“Can we talk?” she asked, her voice low.
“Sure.” I had a bad feeling that I knew what she wanted to talk about. I saw the writing on the wall two nights ago. Now all I wanted to do was delay the inevitable. “Coffee?”
Without waiting for her response, I made her coffee how she liked it. When I handed her the mug, she thanked me, and our eyes met briefly before hers lowered.
Dark circles rimmed her eyes, and the sorrow and the sadness had returned to her face. She looked more like the Nicola I met six months ago. Not like the woman who had tossed her clothes onto the beach and ran into the ocean, claiming that it made her feel so alive.
I followed her to the terrace, and we sat on striped beach chairs facing the water. It was early, so there was still a slight chill in the air, but the sun would hit the terrace in a few hours, and it would feel like a summer’s day.
“This has always been my favorite time of year,” Nicola said, cradling her steaming mug of coffee in both hands. “Sometimes, I forget to stop and appreciate this.” She tipped her chin toward the view. “How lucky are we to have the ocean on our doorstep? It’s funny how you get so caught up in all the minutiae that you take things for granted,” she mused.
I didn’t think she brought me out here to talk about the weather or the scenery, but I sat in silence and waited for her to get to the point.
She didn’t. She took a detour.
“We met in October.” She turned her head to look at me, a hint of a smile on her lips. “On a day like today.”
“I remember it like it was yesterday.” Weirdly, I did.
I’d forgotten many things, but that day still held a special place in my heart. Maybe I’d been waiting for Nicola since I was eighteen without realizing it.
She smiled. “So do I. I remember every detail. If you could go back in time, what would you tell your eighteen-year-old self?”
I thought about it for a minute. There were so many things I wished I’d known then. But at the same time, I was glad we couldn’t see into the future. “I don’t know. I didn’t listen to anyone at eighteen, so it probably wouldn’t have helped. There were a few things I wish I could have changed, but I think my life turned out the way it was supposed to. If I hadn’t met Sasha, there would be no Sage. And if Sasha hadn’t married Travis and moved to Costa del Rey, I wouldn’t have met you again.”

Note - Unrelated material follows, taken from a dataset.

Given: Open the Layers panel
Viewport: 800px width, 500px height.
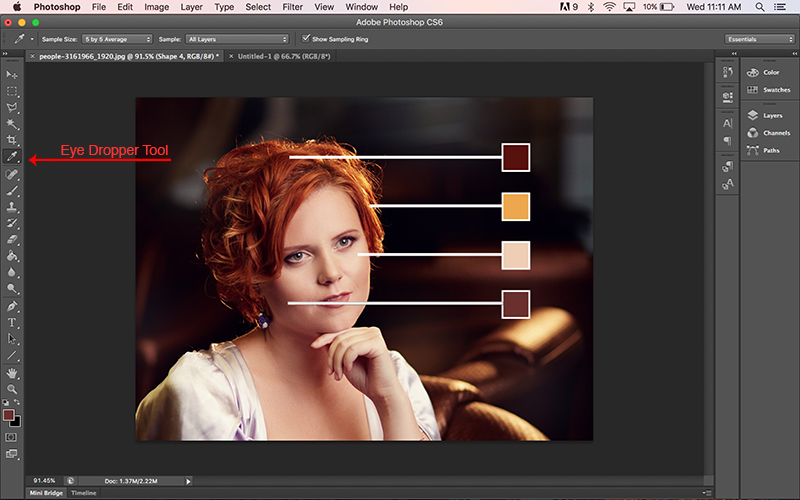Looking at the screenshot, I should click(771, 116).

I turned my head to study her face as if I needed to commit it to memory. The high cheekbones, the curve of her jaw, those big brown eyes that got to me every time. “And that would have been too fucking sad for words.”
Her eyes filled with tears, but she blinked them away before they could fall. “You make it so impossible….”
So do you. “To what?” I prompted.
She took a breath and let it out. “How could Inothave fallen in love with you?”
It was the closest she’d ever come to saying the words, but there was too much sadness in her voice to revel. On some level, I knew she loved me without having to hear the words. But I guess I was the kind of guy who needed to hear the words to believe them.
Old childhood wounds had stayed with me longer than I cared to admit.
Our eyes met. “You’re everything, August.”
I heard the regret and sadness in her voice and saw it in the downturn of her lips before she turned her head and faced forward again.
“Cruz has pneumonia,” she said quietly. She swallowed, her eyes on the view before us. The ocean in all its glory. The pier extending out into the water. A handful of surfers waiting for their next wave.
“I got the call from his doctor yesterday when I was on my way to work. That’s why I didn’t come in. And I…” She sucked in a deep breath and let it out. “I need to be there for him. I’m sorry to ask. But can you run the kitchen while I’m away?”
I need to be there for him.That’s what it all came down to, wasn’t it?
“You don’t have to ask me to do my job. Take all the time you need. I’ve got this,” I assured her.
“I know you do. But…”
Sad eyes found mine. Nicola looked like she was carrying the weight of the world on her shoulders. Which she was.
On top of everything, her husband had pneumonia. I wanted to crawl into her skin and take on her burdens as my own so she wouldn’t have to do all the heavy lifting.
But her words were still hanging in the air between us, her thought left unfinished, and I knew she wasn’t about to deliver good news.
She chewed on her lip, and I almost told her to spit it out so we could deal with it and figure out a way to move on. Seemed to be the recurring theme lately. Finding a way to move on.